March 2022 Update: The Federal Circuit has issued an errata to this decision. Read about it here.
Addressing inter partes review (IPR) estoppel after the Supreme Court of the United States’ 2018 decision in SAS Institute, Inc. v. Iancu, the US Court of Appeals for the Federal Circuit overruled its decision in Shaw Industries Group v. Automated Creel Systems, stating that the only plausible reading of 35 U.S.C. § 315(e)(2) estops a party from raising all claims and grounds that reasonably could have been included in the party’s petition for IPR. The Court also rejected the district court’s two-tier damages model as contrary to customary patent damages calculations. California Institute of Technology v. Broadcom Limited, Case Nos. 20-2222; 21-1527 (Fed. Cir. Feb. 4, 2022) (Lourie, Linn, Dyk, JJ.) (Dyk, J., dissenting in part).
California Institute of Technology (Caltech) filed suit against Broadcom and Apple, alleging patent infringement directed to the generation and repetition of information in a wireless data transmission system. Wireless transmission systems generally use data repetition so that the transmitted information may be decoded even when data loss occurs. The patented circuitry discloses a form of irregular data repetition in which portions of the information bits may be repeated a varying number of times.
Apple filed multiple IPR petitions challenging the validity of the claims at issue. The Patent Trial & Appeal Board (Board) concluded in all cases that Apple failed to show that the challenged claims were unpatentable as obvious. At the district court, Apple and Broadcom raised new arguments of obviousness not asserted in the IPR proceedings. The district court granted Caltech’s motion for summary judgment of no invalidity, precluding Apple and Broadcom from raising arguments at trial that they reasonably could have raised in their IPR petitions.

◆ INFORMATION SUPPLIED:
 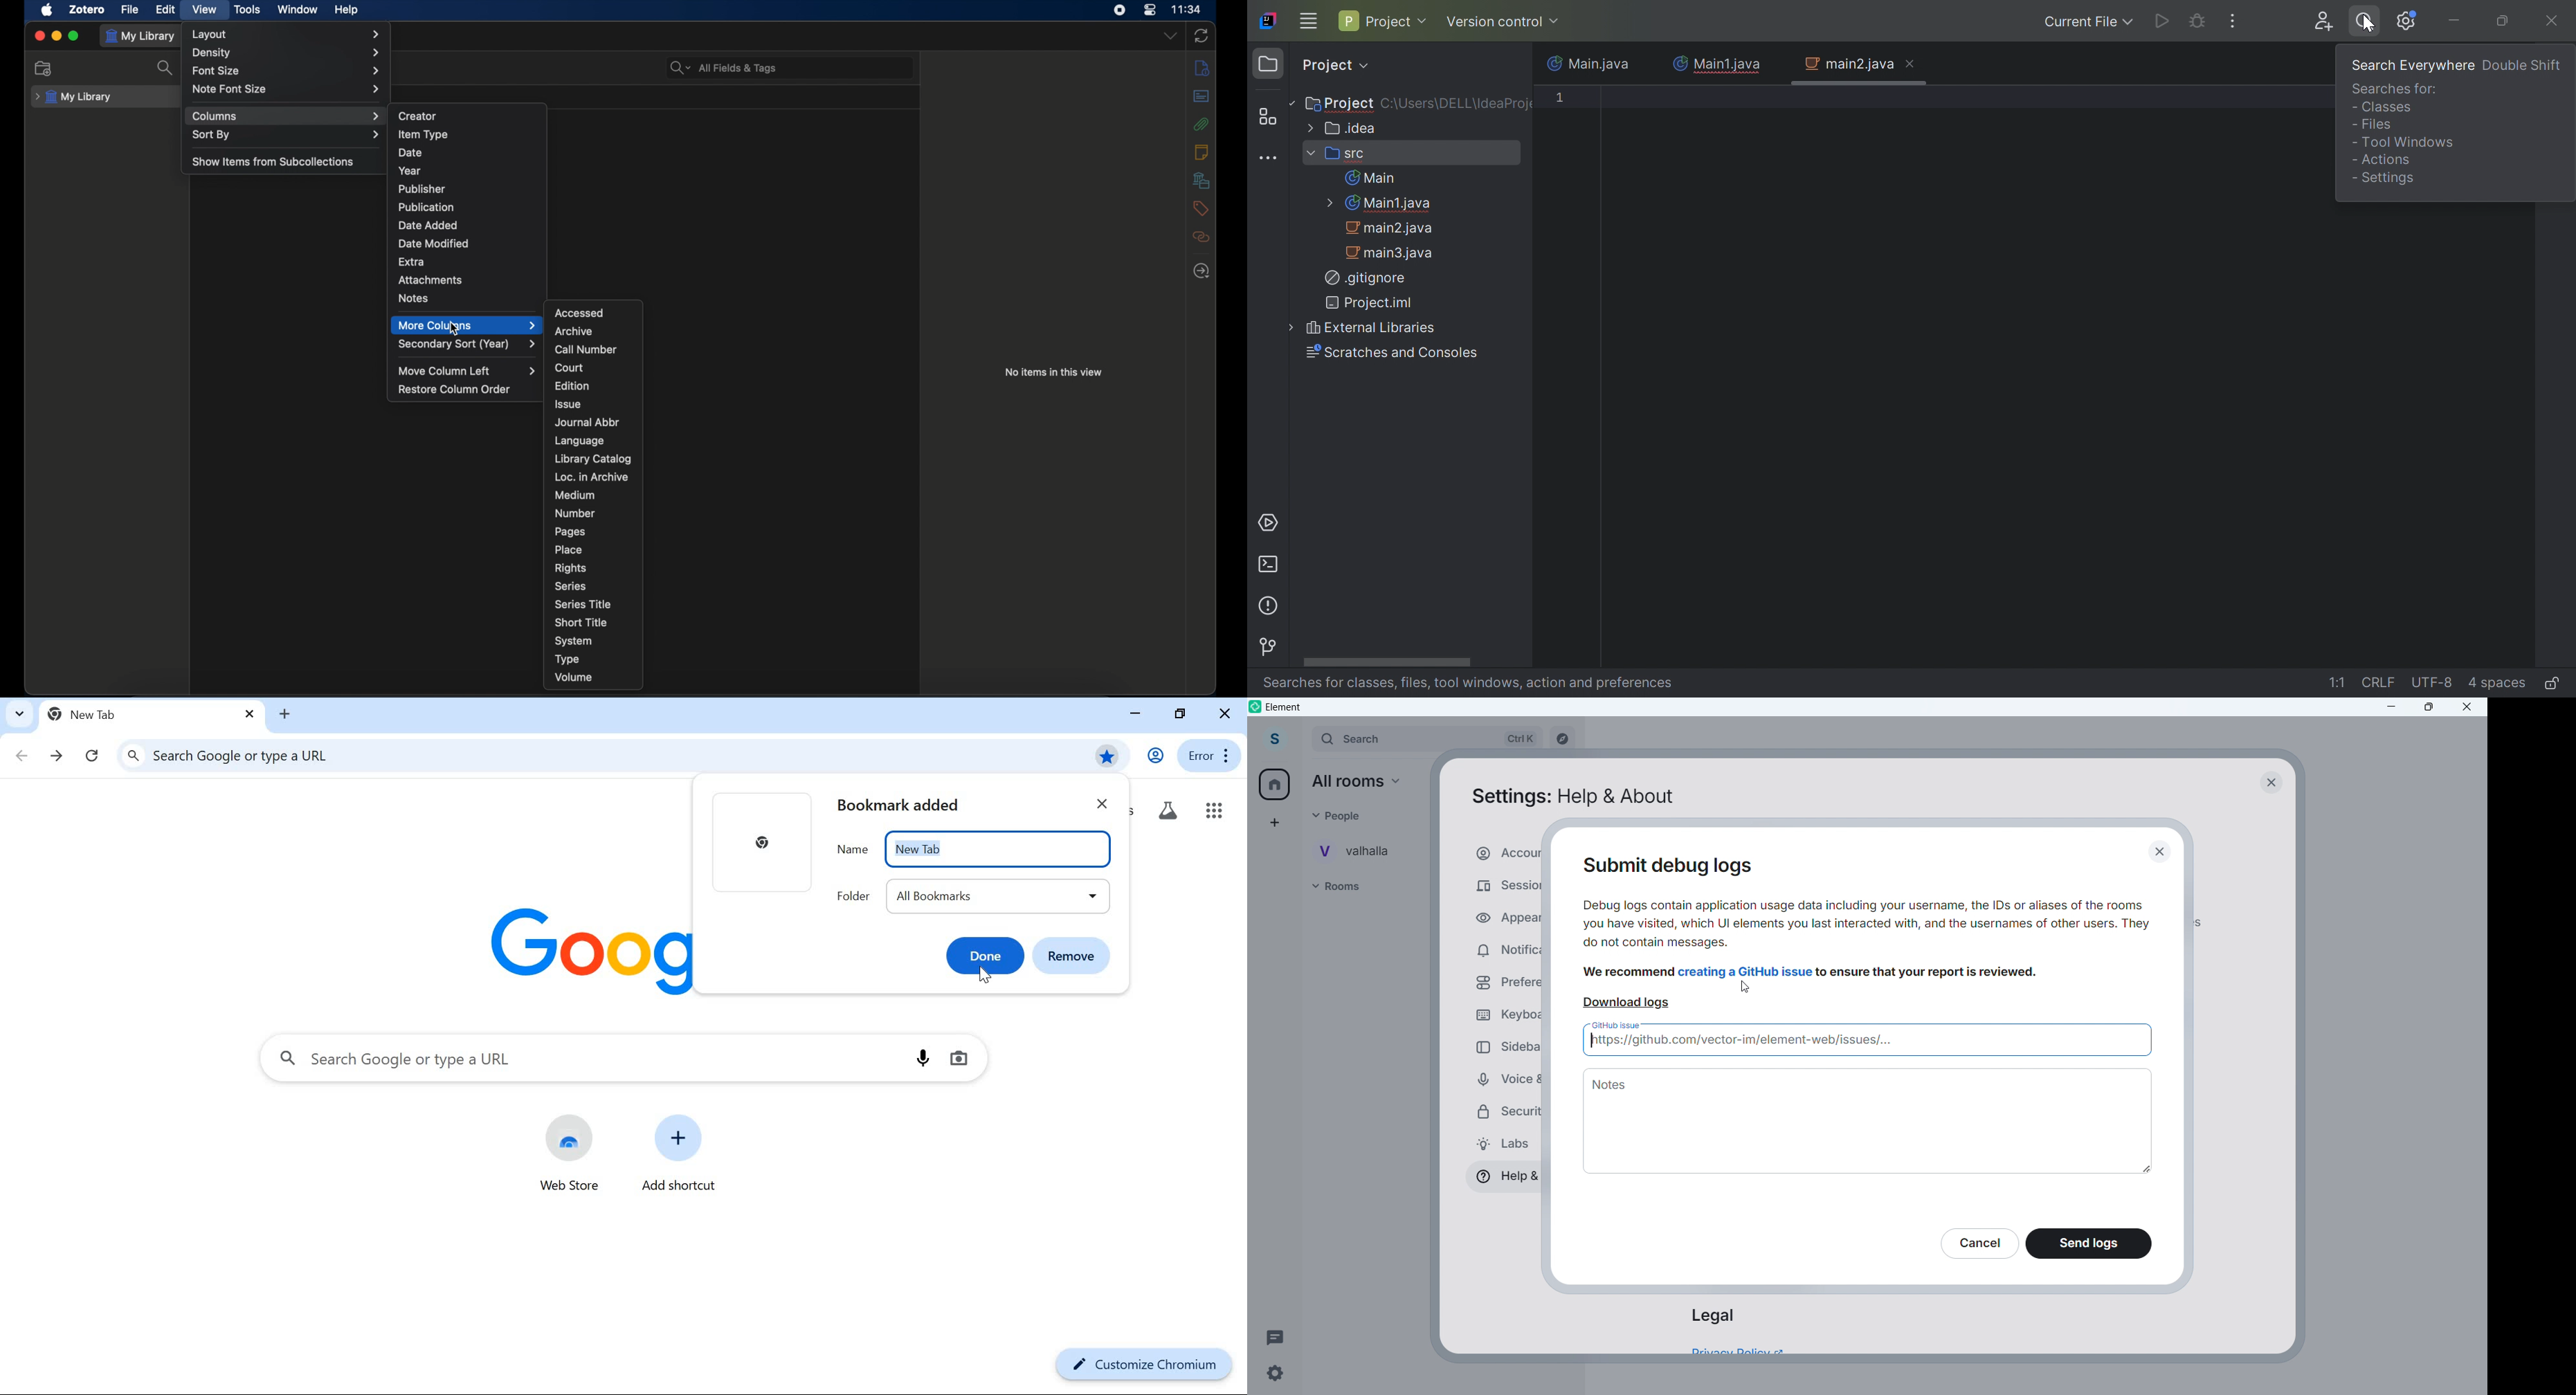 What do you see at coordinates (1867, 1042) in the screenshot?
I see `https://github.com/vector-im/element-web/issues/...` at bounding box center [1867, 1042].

◆ WHAT YOU SHOULD DO:
Write out, word for word, the part of the case summary above that opens with the words "March 2022 Update: The" and ends after the words "dissenting in part).".

◆ IN RESPONSE:
March 2022 Update: The Federal Circuit has issued an errata to this decision. Read about it here.
Addressing inter partes review (IPR) estoppel after the Supreme Court of the United States’ 2018 decision in SAS Institute, Inc. v. Iancu, the US Court of Appeals for the Federal Circuit overruled its decision in Shaw Industries Group v. Automated Creel Systems, stating that the only plausible reading of 35 U.S.C. § 315(e)(2) estops a party from raising all claims and grounds that reasonably could have been included in the party’s petition for IPR. The Court also rejected the district court’s two-tier damages model as contrary to customary patent damages calculations. California Institute of Technology v. Broadcom Limited, Case Nos. 20-2222; 21-1527 (Fed. Cir. Feb. 4, 2022) (Lourie, Linn, Dyk, JJ.) (Dyk, J., dissenting in part).